Yan was distinctly uncomfortable, and really didn't know how to escape. She wished Renay hadn't left. She would just have to approach it like the diplomat she was.

"Well, Sid can make his own decisions in life," Yan said.

"That's too true. Did you try to stop him from getting that ugly as sin tattoo?" Karl asked.

"I didn't think it was the greatest idea," Yan said, tactfully. "But Sid was going to do it whether I liked it or not."

"He's in there getting yelled at over it," Karl said, nodding to the house. "He shouldn't have done it, or he shouldn't have come home."

"I think he lives for the drama of it all, sometimes.”

"That's true. Maybe he's just a sucker for punishment.” Now that they were actually talking about Sid, rather than obliquely about how much Karl liked the way Yan looked, the conversation was easier. Sid was something they had in common.

"You really think so?"

"Let me put it this way. When we were kids, he used to challenge me to fights, and I would win every single time, but he never got bored of trying."

"You'd think he'd at least try to cheat to win," Yan said, thinking about the lessons that Halen had taught them.
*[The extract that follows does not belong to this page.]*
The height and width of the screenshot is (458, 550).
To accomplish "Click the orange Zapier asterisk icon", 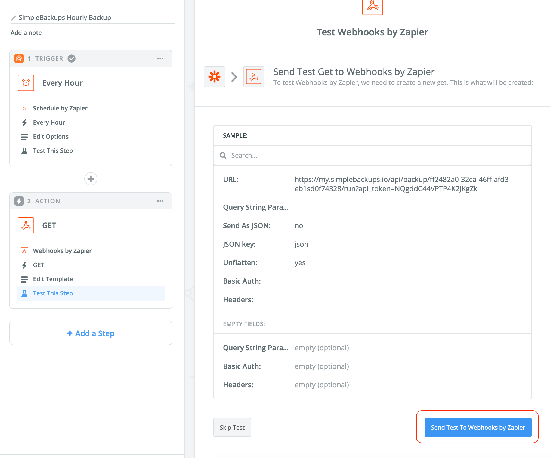I will point(214,77).
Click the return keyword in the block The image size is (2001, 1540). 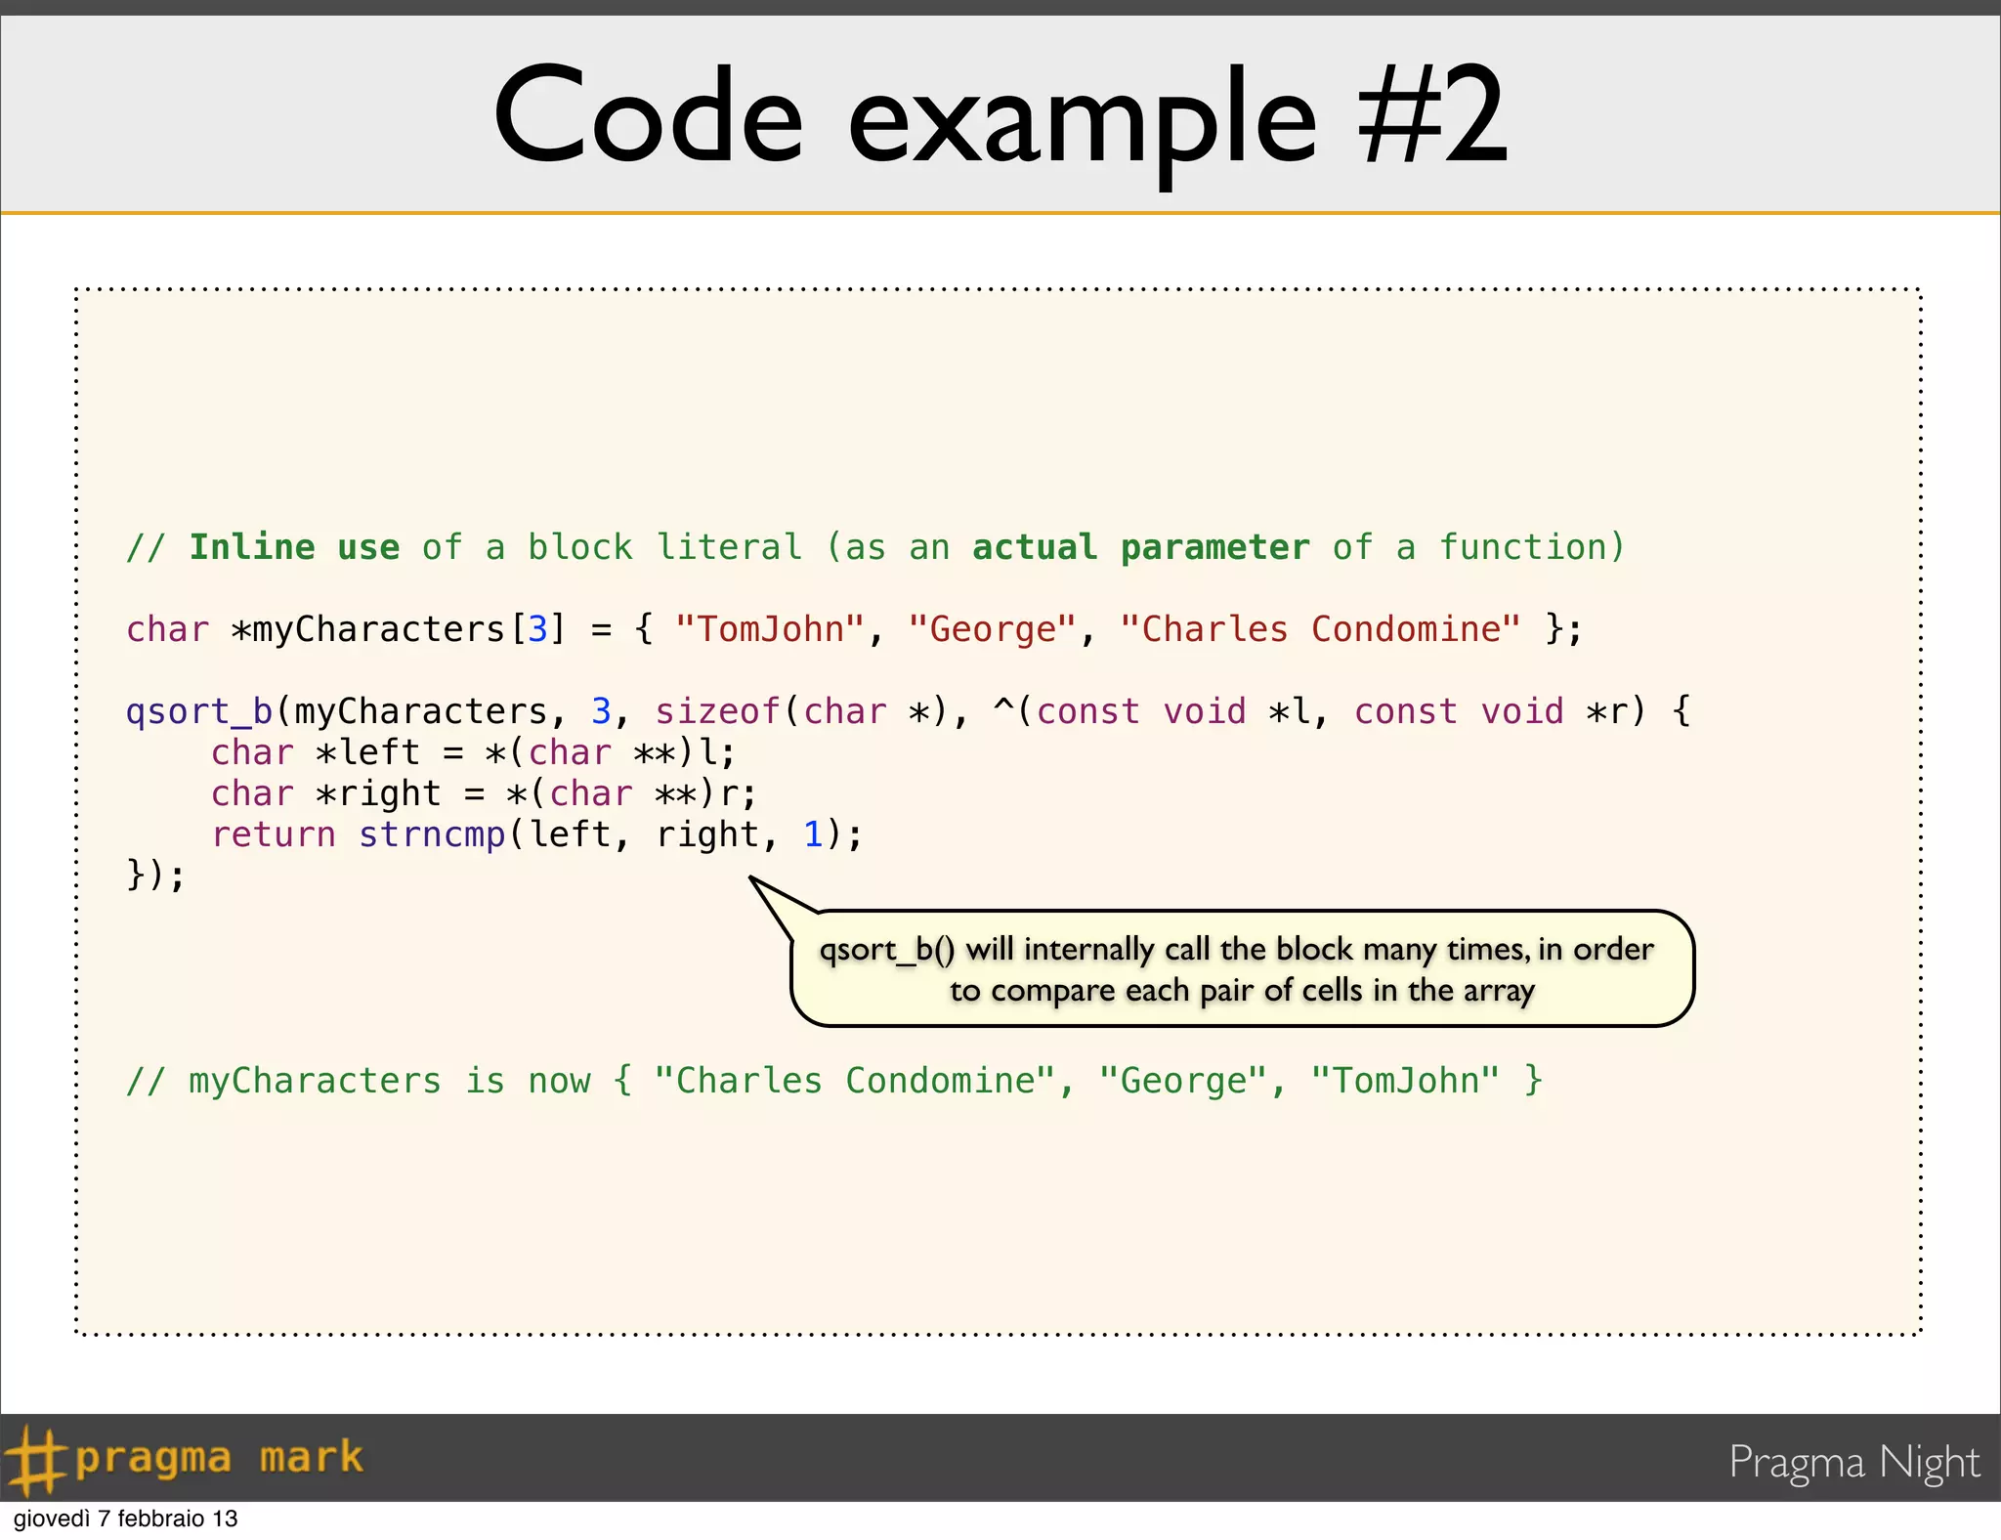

"Nah, he likes to feel superior, but he won't break the rules. So he'll lose honorably when I wrestle him into the dirt." Karl flexed his arm, showing off his physique.

"Well, you have about forty kilos on him," Yan said. "Is that really a fair fight?"

"All's fair in the family," Karl said. "But it's Sid's fault for being so scrawny. He never would go outside."

Karl talked about the brotherly rivalry he had with Sid until he got bored and wandered away, leaving Yan alone at the table. This was going to be an awkward overnight stay, she could already tell. She liked Renay enough, but Karl seemed like the opposite of ‘her type’. Having now gotten the full Karl experience, Yan could safely say that she understood why Renay had rolled her eyes when describing Karl's hobbies.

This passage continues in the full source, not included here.